Proposed regularised funding for SDB/HKSI
13. SDB pointed out that, in addition to government funding commitments to SDBs recurrent subvention and one-off projects, SDB sought sponsorship from business organisations which usually sponsored individual sports. In order to provide more regularised funds for discharging its duties, SDB urged the Government to consider a funding method such as one of those set out in para 36 of SDBs paper, e.g. from Ad Volorem Duty on imports/exports and General Rates for Hong Kong Trade Development Council and MCs respectively.
14. The Administration stressed that it would identify appropriate sources of income to help SDB implement its strategic plan. As use of government funds had to be justified, the Government would not support the regularised allocation of a specific tax income or a percentage of it to a public body for discharging its duties. On the question of redeploying some MC funds on recreation and sports programmes to SDB, the Administration stated that it was discussing with MCs on the funding arrangement for the coming three years.
Expenditure on sports programmes
15. In reply to a members enquiry, the Administration said that it could provide statistics regarding public funds spent on sports programmes by MCs, SDB and ASF&OC respectively; but was unable to provide such statistics for privately funded sports programmes.

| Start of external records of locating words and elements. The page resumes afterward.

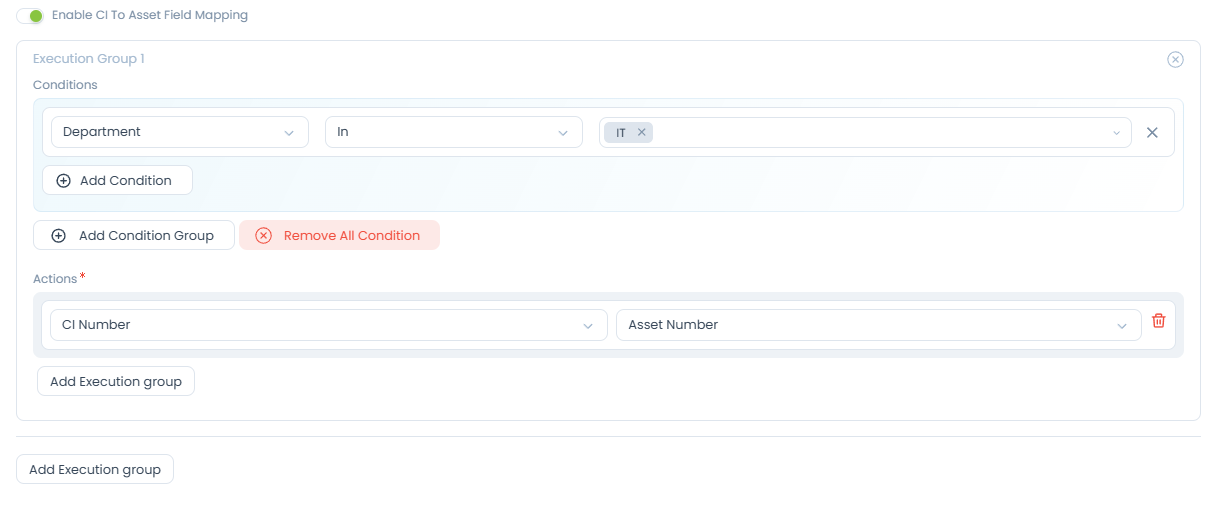Screen dimensions: 1207x507
Task: Click the Execution Group 1 title
Action: [89, 59]
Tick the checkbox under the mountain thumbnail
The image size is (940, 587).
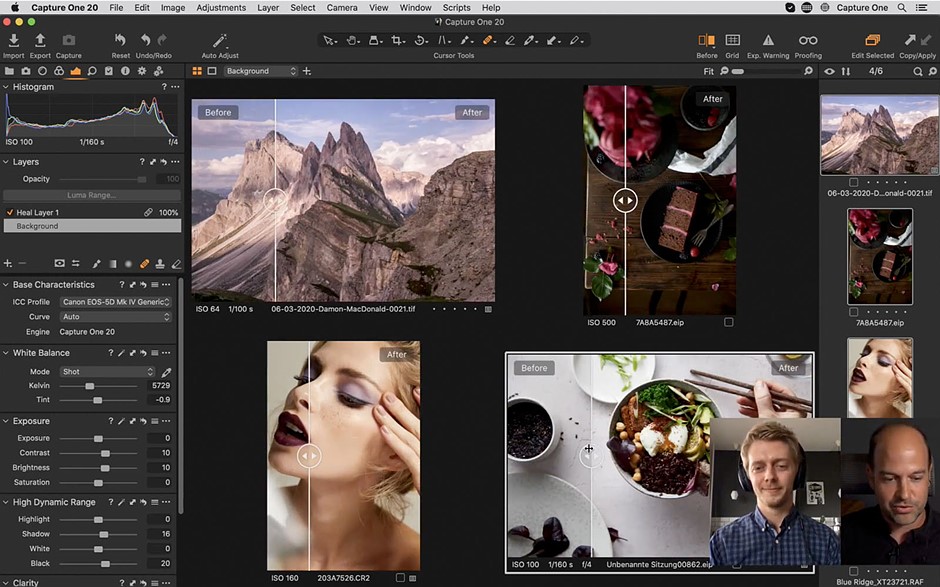853,182
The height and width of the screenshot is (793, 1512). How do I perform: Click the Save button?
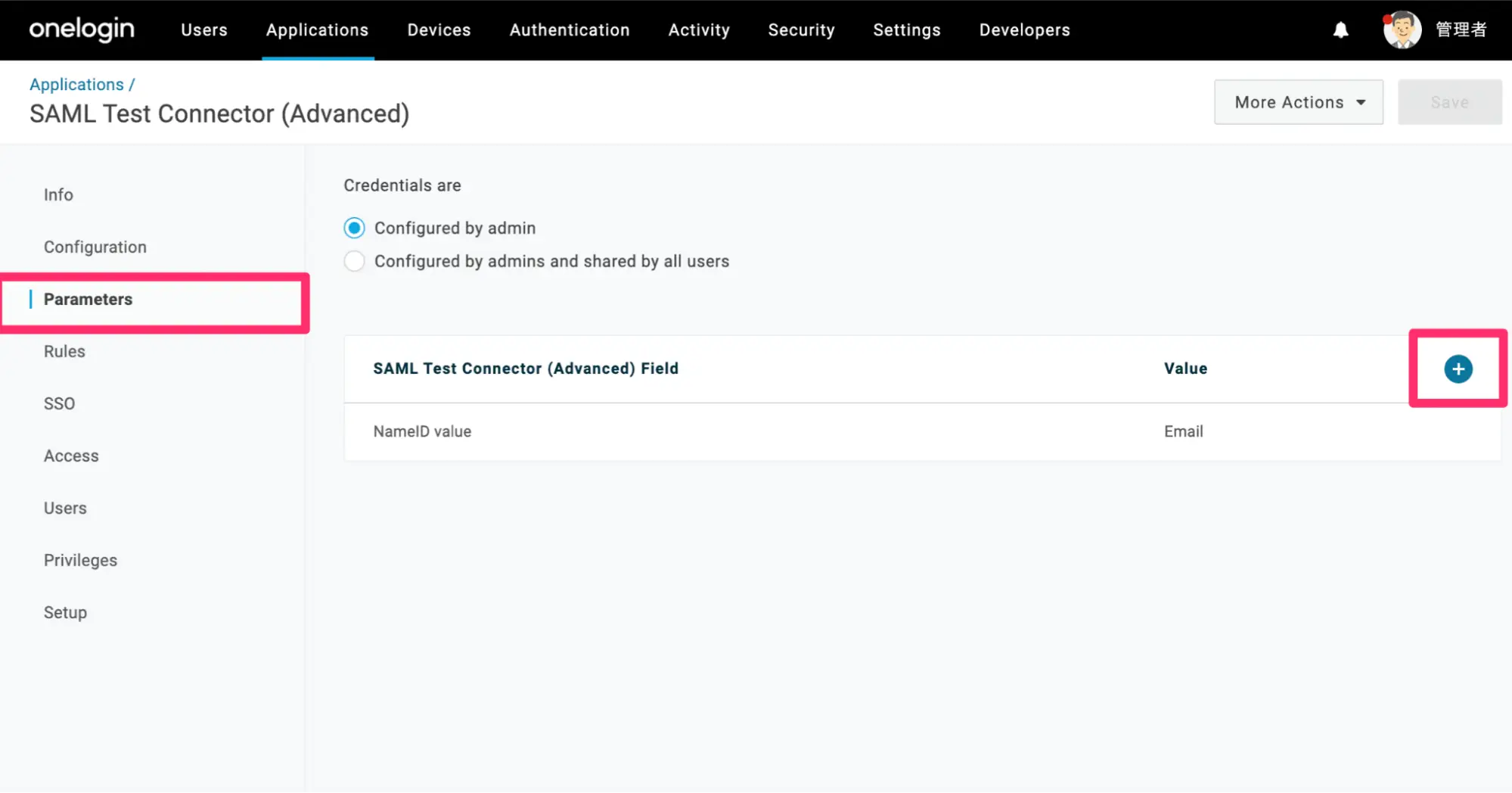point(1449,102)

Structure of sports development
16. A member opined that, while Hong Kongs local sports facilities were of international standards, problems for training of local athletes lay in the structure of sports development and division of work among the concerned parties. He was of the view that the functions and powers of SDB and MCs should be redefined to avoid duplication of efforts. He agreed that SDB and HKSI should concentrate on sports development for elite athletes. In the long term, MCs, ASF&OC and NSAs should draw up a training programme (e.g. a five-year programme for 10 sports) for the general public so that athletic talent could be identified and nurtured with a view to ultimately rising to international competitive standards.
17. The Secretary for Broadcasting, Culture and Sport reiterated that MCs, with fully elected membership, were independent statutory bodies governed by their own Ordinances and enjoyed full autonomy in regard to formulation of policies and the use of expenditure. On the division of work among concerned parties on sports development, his personal view was that the most radical way of bringing all responsibilities for sport under one roof would be for SDB to take over all the existing functions and powers of MCs in this area.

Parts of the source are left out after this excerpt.